Auf Grund dieser Haltungsform, der Tatsache, dass fast jedes Haus Paarhufer hält; seien es Rinder, Ziegen oder Schweine, lässt sich auch die permanent grassierende Maul-und Klauenseuche im Land nicht unter Kontrolle bringen.

Man kann daher die Situation in keiner Weise mit Europa vergleichen. Eine Keulung betroffener Tiere, staatliche Zahlungen an geschädigte Landwirte und ähnliches, gibt es in keiner Weise. Quarantäne- Maßnahmen werden zwar bei jedem lokalen Ausbruch verordnet, zeigen aber kaum Wirkung, da die großen Tiergruppen permanent in Bewegung sind. Die Impfung gegen MKS wird im großen Stil angewendet, die können sich allerdings nur wohlhabende Landwirte für ihre Tiere leisten.

So kommt es immer wieder zu Krankheitsausbrüchen, bei denen Tiere schwer erkranken und auch verenden. Die durchgeführten Behandlungen lokaler Tierärzte sind in der Regel völlig wirkungslos bis kontraproduktiv. Hier fehlt es an Wissen, an verfügbaren Medikamenten und an fachlich fundierter Einschätzung der Fälle.

Im Zuge meiner Tätigkeit in Uganda hatte ich die Möglichkeit,  in einem Fall den Einsatz von immun -stimulierenden Kräutern in einer Herde mit akutem MKS-Ausbruch zu testen:

Die Ergebnisse waren sehr überraschend: die acht Symptome aufweisenden Kühe, welche auf Grund der schmerzhaften Veränderungen im Maulbereich gar nicht mehr fressen konnten, bekamen die Kräuter in Wasser gelöst, in doppelter Dosierung dreimal täglich mit einer Flasche ins Maul verabreicht; die restlichen 150 Tiere der Herde, von denen man annehmen musste, dass sie auch infiziert sind, bekamen die normale Tagesdosis über 5 Tage mit etwas Schrot gefüttert. Die erkrankten Tiere mit Symptomen erholten sich allesamt innerhalb einer Woche, die 150 restlichen Tiere der Herde entwickelten keine erkennbaren Symptome, sodass die gesamte Herde nach ungefähr zwei Wochen als unbedenklich eingestuft wurde.
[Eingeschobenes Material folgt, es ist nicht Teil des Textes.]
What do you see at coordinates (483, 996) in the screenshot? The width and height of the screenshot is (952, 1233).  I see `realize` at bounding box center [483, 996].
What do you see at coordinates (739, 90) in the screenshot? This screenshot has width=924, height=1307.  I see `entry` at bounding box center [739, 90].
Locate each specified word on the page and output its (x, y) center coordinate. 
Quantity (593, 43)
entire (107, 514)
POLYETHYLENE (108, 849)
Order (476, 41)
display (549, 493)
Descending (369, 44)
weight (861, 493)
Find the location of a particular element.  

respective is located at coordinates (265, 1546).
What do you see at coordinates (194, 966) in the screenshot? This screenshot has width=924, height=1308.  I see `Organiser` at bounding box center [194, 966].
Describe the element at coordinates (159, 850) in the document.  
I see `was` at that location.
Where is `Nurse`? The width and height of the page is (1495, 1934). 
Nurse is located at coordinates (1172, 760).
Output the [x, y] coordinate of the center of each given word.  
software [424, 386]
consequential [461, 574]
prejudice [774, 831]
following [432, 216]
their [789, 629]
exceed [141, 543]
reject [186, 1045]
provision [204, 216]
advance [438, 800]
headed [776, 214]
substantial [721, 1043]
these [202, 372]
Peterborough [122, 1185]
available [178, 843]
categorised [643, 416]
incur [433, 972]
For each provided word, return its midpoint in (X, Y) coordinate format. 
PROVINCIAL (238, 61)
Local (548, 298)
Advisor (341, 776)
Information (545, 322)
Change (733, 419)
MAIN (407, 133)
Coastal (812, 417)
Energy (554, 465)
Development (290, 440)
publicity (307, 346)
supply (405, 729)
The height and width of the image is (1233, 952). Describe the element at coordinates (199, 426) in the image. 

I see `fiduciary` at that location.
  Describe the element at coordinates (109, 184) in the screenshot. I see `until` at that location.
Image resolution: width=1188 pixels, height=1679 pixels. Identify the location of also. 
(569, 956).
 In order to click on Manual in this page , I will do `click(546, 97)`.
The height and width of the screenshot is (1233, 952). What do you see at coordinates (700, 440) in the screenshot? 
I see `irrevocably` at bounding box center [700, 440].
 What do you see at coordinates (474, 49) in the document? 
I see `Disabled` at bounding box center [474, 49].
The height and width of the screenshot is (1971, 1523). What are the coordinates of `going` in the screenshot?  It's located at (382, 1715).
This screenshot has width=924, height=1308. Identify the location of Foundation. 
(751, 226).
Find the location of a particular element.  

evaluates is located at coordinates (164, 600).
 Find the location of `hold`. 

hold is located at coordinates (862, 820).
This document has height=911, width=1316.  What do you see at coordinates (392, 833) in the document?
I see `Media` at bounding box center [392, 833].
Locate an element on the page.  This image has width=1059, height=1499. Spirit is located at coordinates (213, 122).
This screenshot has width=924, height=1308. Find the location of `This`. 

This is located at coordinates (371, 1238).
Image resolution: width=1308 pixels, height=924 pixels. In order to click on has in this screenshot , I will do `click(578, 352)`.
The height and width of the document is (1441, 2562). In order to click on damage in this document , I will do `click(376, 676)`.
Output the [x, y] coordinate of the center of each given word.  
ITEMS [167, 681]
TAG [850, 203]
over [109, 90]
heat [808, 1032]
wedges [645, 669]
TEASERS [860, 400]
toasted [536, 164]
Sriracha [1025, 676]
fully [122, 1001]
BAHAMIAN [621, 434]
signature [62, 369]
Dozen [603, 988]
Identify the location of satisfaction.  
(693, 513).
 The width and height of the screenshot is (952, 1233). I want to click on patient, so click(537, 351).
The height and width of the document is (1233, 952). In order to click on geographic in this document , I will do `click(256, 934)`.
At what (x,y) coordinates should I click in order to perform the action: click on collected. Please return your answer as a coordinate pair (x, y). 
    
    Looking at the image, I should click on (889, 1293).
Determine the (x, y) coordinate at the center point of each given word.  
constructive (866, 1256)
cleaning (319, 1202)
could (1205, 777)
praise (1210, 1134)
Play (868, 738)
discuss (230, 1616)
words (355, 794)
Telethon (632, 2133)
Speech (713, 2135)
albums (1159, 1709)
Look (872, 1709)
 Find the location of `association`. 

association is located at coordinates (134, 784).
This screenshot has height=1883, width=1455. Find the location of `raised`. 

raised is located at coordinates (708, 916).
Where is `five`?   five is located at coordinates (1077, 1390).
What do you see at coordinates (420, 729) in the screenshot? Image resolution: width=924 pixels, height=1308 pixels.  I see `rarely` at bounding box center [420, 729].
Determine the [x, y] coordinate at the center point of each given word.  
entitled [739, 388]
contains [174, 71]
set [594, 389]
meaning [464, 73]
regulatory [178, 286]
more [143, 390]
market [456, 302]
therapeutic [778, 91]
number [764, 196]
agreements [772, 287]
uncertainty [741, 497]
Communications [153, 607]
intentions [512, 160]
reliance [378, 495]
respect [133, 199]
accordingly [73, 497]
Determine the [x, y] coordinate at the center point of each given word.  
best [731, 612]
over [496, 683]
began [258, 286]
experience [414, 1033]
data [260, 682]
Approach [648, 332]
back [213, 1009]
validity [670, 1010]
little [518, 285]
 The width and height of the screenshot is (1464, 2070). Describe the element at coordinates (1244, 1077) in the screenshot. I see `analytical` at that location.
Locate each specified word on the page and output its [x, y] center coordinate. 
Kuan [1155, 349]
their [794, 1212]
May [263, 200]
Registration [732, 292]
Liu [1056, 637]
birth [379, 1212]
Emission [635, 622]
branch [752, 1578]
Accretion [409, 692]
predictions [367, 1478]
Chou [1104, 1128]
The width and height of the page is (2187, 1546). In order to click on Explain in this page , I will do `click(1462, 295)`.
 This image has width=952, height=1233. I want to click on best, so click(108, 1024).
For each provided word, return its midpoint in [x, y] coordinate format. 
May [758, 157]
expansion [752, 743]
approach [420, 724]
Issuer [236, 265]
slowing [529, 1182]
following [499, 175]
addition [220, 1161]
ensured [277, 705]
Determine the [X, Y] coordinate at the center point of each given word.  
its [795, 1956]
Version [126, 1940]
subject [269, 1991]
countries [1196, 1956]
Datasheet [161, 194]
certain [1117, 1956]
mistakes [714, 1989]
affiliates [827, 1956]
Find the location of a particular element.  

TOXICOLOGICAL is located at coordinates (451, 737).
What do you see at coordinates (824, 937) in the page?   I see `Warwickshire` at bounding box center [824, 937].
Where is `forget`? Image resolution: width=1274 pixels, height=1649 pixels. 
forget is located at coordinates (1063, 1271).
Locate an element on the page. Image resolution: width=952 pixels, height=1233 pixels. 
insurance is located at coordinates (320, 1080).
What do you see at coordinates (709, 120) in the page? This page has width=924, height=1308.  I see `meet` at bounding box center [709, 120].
Da dies eine Zufallsbeobachtung war, werden jetzt systematische Versuche mit entsprechender korrekter Dokumentation in Zusammenarbeit mit dem Landwirtschaftsministerium gestartet. Wenn sich diese Beobachtungen wiederholen und bestätigen lassen, könnte dies ein bahnbrechender Erfolg für Länder im Süden sein.

Was bedeutet dies aber für den europäischen Denkansatz, die MKS-Regulierung betreffend?

Ist die 100%ige Keulung aller Tiere eines betroffenen Betriebes wirklich noch zeitgemäß?

Diese Regelung stammt aus dem vorigen Jahrhundert. Damals war die durchschnittliche Bestandsgröße in Österreich bei 5-20 Rinder, viele kleine Landwirtschaften hatten kleine Bestände, die aber eng nebeneinander in den Dörfern lagen. Somit war die Verhinderung der Seuchenausbreitung rein über Sperre und Quarantäne kaum möglich.

Heute sehen wir in Ungarn betroffene Betriebe, bei denen einige wenige Tiere Symptome zeigen, dann aber auf einen Schlag mehrere Tausend Tiere aus einem Betrieb gekeult werden. Die Distanz zwischen den einzelnen Betrieben ist aber in der Regel deutlich größer geworden.  Europa hat sich gegen das vorbeugende Impfen entschieden, um ein unterschwelliges Durchseuchen zu vermeiden.

Aber was würde gegen sehr ausgeweitete, strenge Quarantäne-Regeln mit lückenloser Laborkontrolle und gleichzeitigem Einsatz von immun-stärkenden Maßnahmen sprechen? Dies hat sich beim Menschen während der letzten Pandemie als sehr hilfreich erwiesen – wurde aber weder von der Politik noch von der Wissenschaft in irgendeiner Weise unterstützt, und genauso läuft es auch bei der Regulierung der MKS ab. All dies sind VIRUS-ERKRANKUNGEN und gegen diese kann jeder Organismus mit einem starken Immun-System und, wenn vorhanden, unterstützt durch wirksame Impfungen, gut ankämpfen. Natürlich gibt es extrem gefährliche Virus-Erkrankungen mit einer sehr hohen Sterberate, wie z.B. Ebola, aber zu denen zählt die MKS nicht. Ich denke, dass gewisse staatliche Maßnahmen, die schon mal hundert Jahre existieren, auch von Zeit zu Zeit evaluiert und an die neuen Realitäten angepasst werden müssen.

Die Angst der österreichischen Landwirte betrifft daher nicht die Angst vor der Krankheit an sich, sondern die vor dem staatlich verordneten Ruin und der Tötung ihrer wertvollen Tierherden.